WORK REQUEST:
Search the records for the string "agent", then copy each line that has it.

MATERIAL FOR THIS TASK:
============
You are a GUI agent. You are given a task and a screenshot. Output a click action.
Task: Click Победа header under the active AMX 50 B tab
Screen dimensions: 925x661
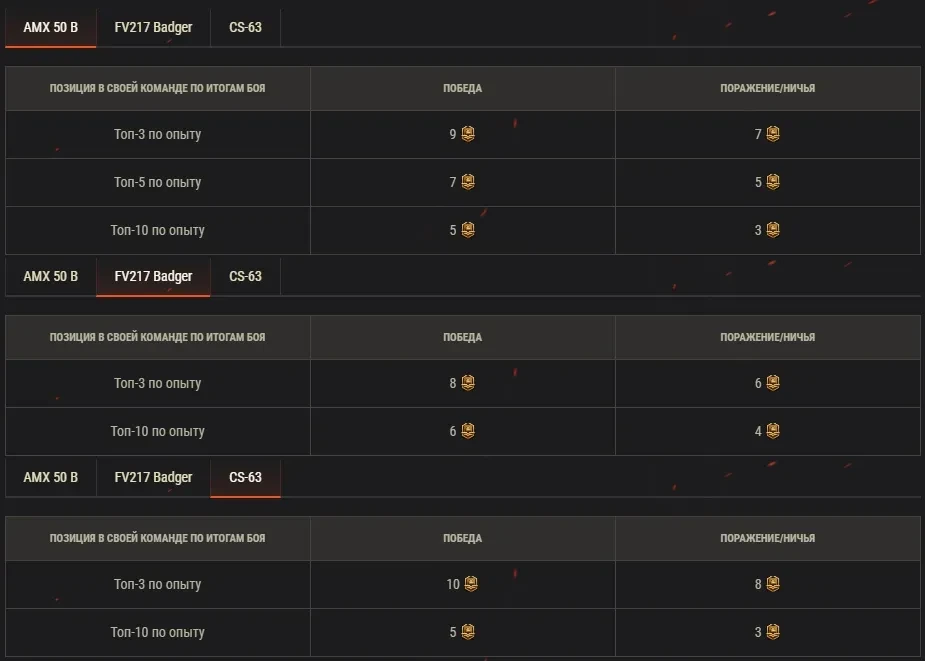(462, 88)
============
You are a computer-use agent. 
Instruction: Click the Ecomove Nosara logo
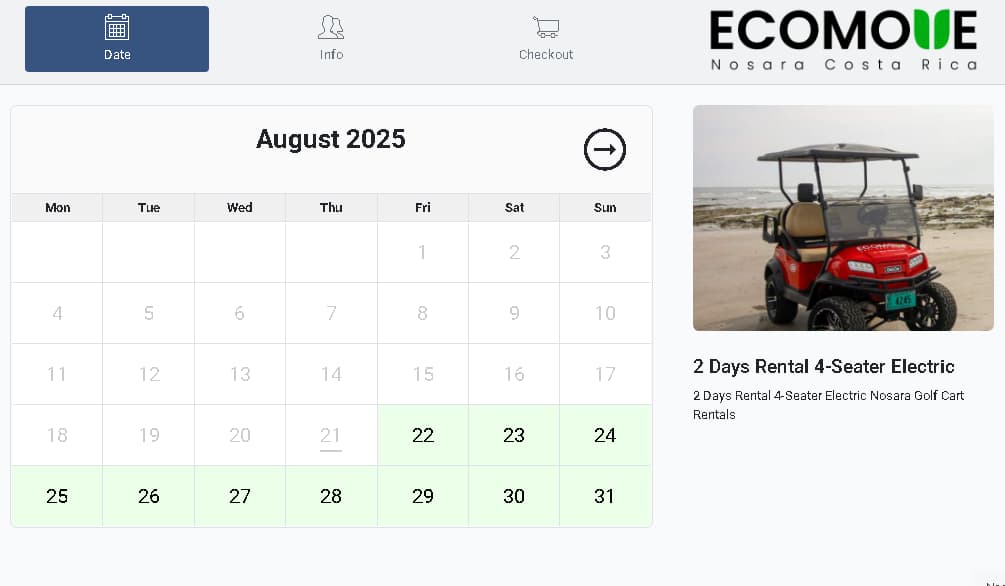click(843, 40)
============
RESULT OF THE TASK:
You are a GUI agent. You are given a task and a screenshot. Output a click action.
You are a computer-use agent. 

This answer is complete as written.